Thank you braindotai for your suggestion, but I have a question: Is not the double loop slowing down the execution?

Not actually, this is just a way we train our deep learning models, where epochs represent how many times we are looking to our dataset. If you want to finish your training earlier then indeed you can set epochs to like 10, 5… etc. But again if you do so then your model might not be able to predict correctly with it’s full potential.
And even if training is slow, then it actually has nothing to do with double for loop. In that case your model would be big, or you are dealing massive datasets.
In case you want faster training you can always use gpu if available, by sending your model to vram using model = model.cuda() and doing same for inputs and targets as

inputs = batch[0].cuda()
targets = batch[1].cuda()

Feel free to ask for any further clarifications.

Thank you again, but this is what exactly I have done. Actually I’m comparing the following two pieces of code:

for epoch in range(n_epochs):
        for _, da in enumerate(trainloader, 0):
            inputs  = torch.tensor(da[:,:-2].numpy())
            targets = da[:,-2:]
            optimizer.zero_grad()
            inputs  = torch.tensor(np.array([[pp for pp in p] for p in inputs]).astype(np.float32))
            outputs = model(inputs.to(device))
            loss = model.loss_f(outputs, targets.to(device)) 
            
            loss.backward()
            optimizer.step()

And:

for epoch in range(n_epochs):
      model.train()
      optimizer.zero_grad()
      outputs    = model(X.to(device))
      loss       = model.loss_f(outputs, Y.to(device))
      
      loss.backward()
      optimizer.step()

where:

device = 'cuda' if torch.cuda.is_available() else 'cpu'

The second one seems to be faster. However, the second seems to be less efficient than the first one in some cases. I need to improve the first one.

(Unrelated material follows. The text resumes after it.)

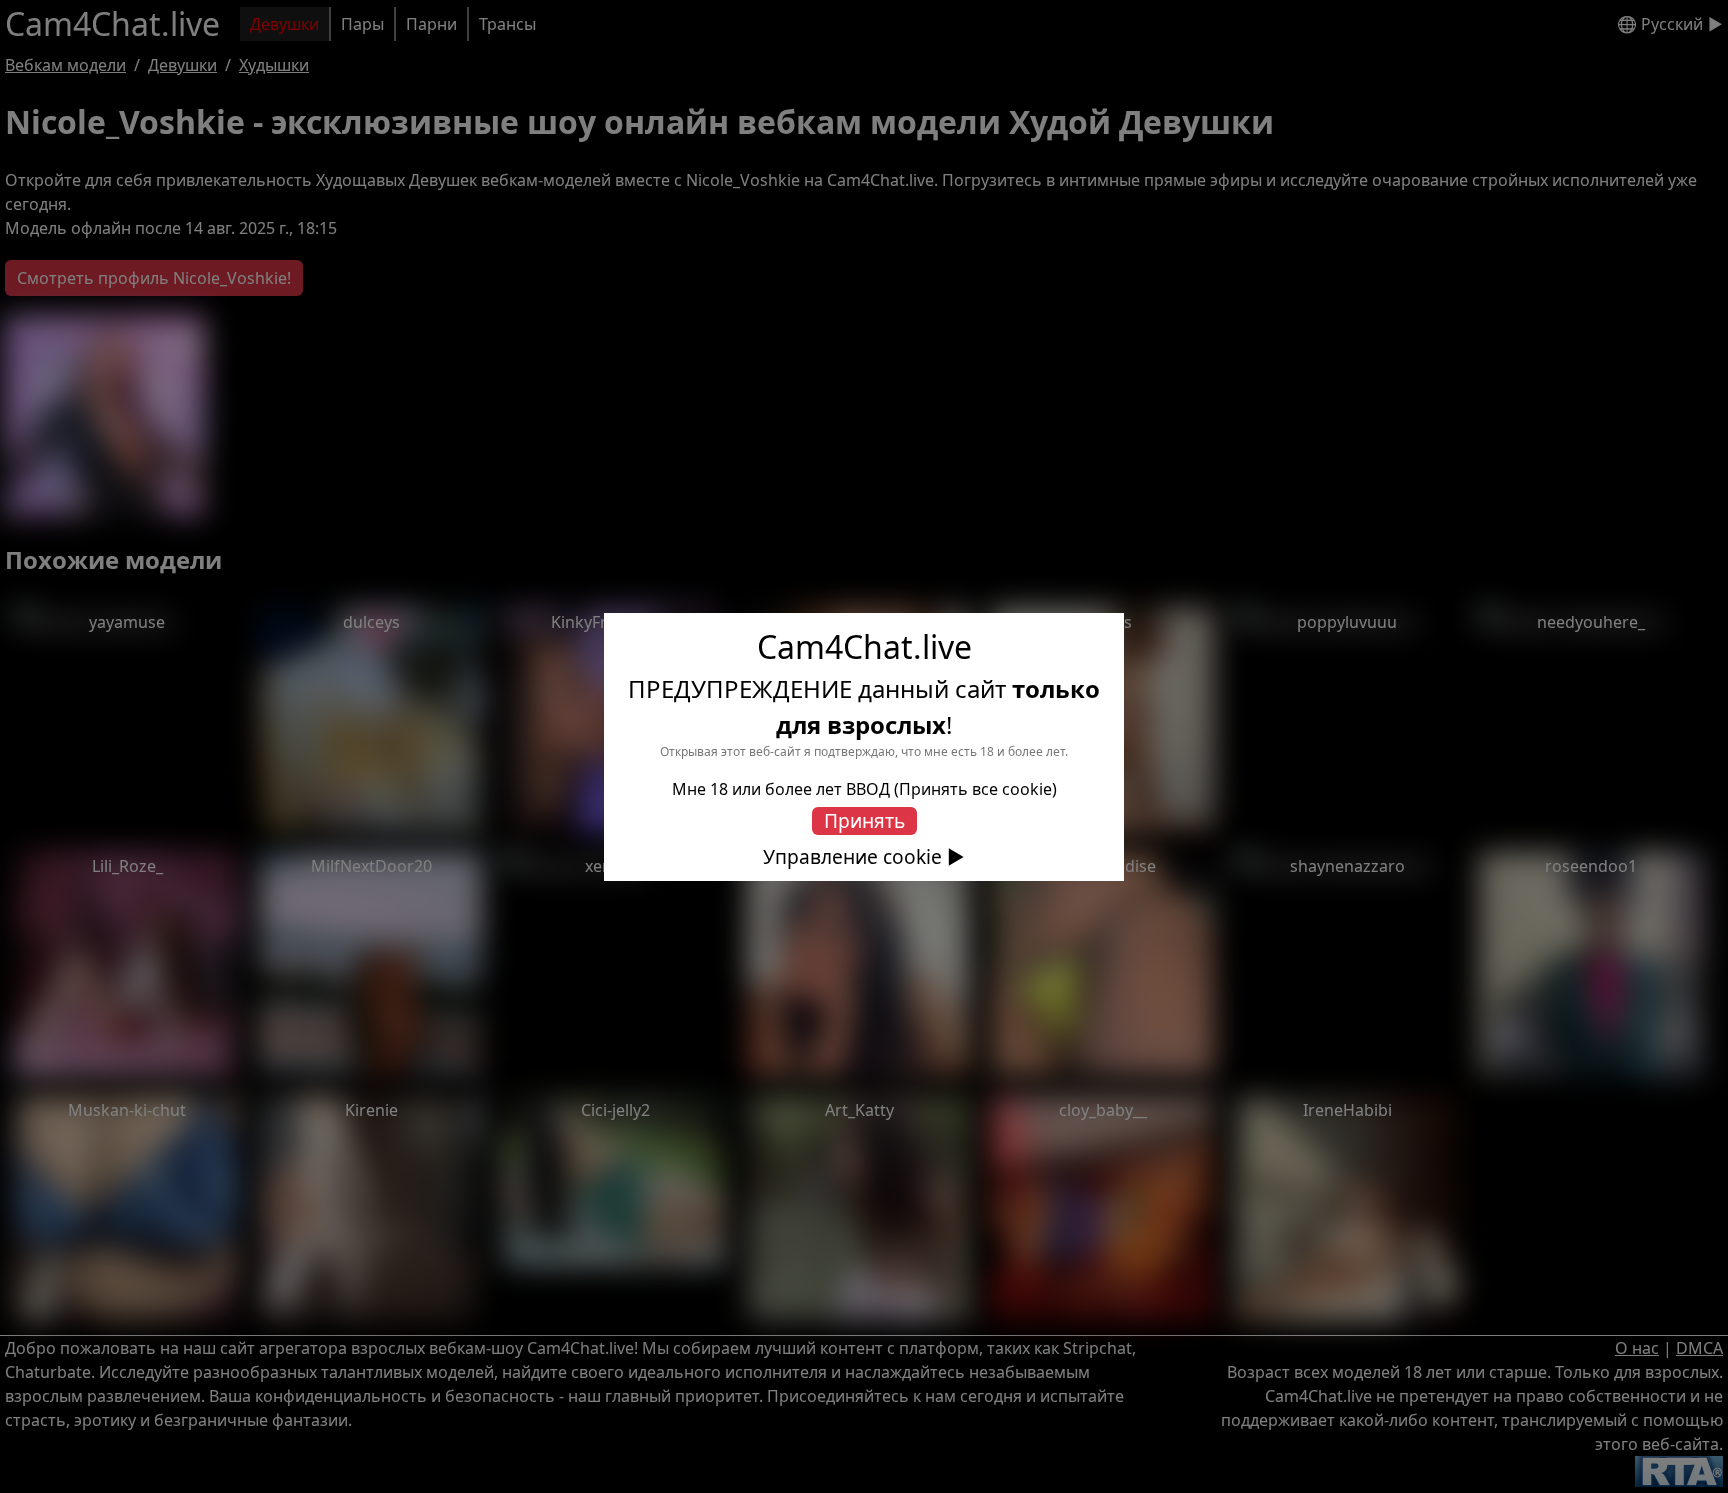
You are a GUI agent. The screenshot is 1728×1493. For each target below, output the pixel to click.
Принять (864, 820)
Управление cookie (852, 857)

Okay, now I understand your doubt.
See in first case you are predicting, calculating loss, calculating gradients, and applying gradient update for each batch, so total number of these operations happening for each epoch is equal to “number_of_batches”, which can be calculated as (len(X)//batch_size) + 1.

Whilst in second case you are applying these operations (predicting, calculating loss, calculating gradients, and applying gradient update) exactly 1 number of time for each epoch.

This is the first reason why second one is faster.

Another reason which is more related, is parallel computation. Computations occurred in parallel can be very fast than sequential, especially in case of GPU’s (that’s the reason why we use GPU’s in the first place).

And in the first case you are doing training by splitting the dataset in to batches. So training in this case would be sequential, means slower.

Whilst in the second case you are doing training by utilizing the whole X, Y at a time. So training in this case would be parallel, means faster.

These are the reasons by second case is faster.

But as you said, in second case loss wouldn’t converge as easily when compared to first case. That’s why we always split dataset into batches and then train the model. Otherwise there’s no point of better performance if loss is not converging :slight_smile:

So don’t worry about performance regression you get by splitting the dataset, 'cause you’d always get better loss convergence.

Instead you apply the second case when validating.
See, in training we were splitting the dataset for better optimization. But while validating there’s actually no point of splitting the validation data. The only case you’d have to do so is when your validation data is way big, and you couldn’t store it in you memory. In that case only you split your validation data and use dataloader in order to validate your model.

@braindotai understood, I really appreciate your help
Thank you !!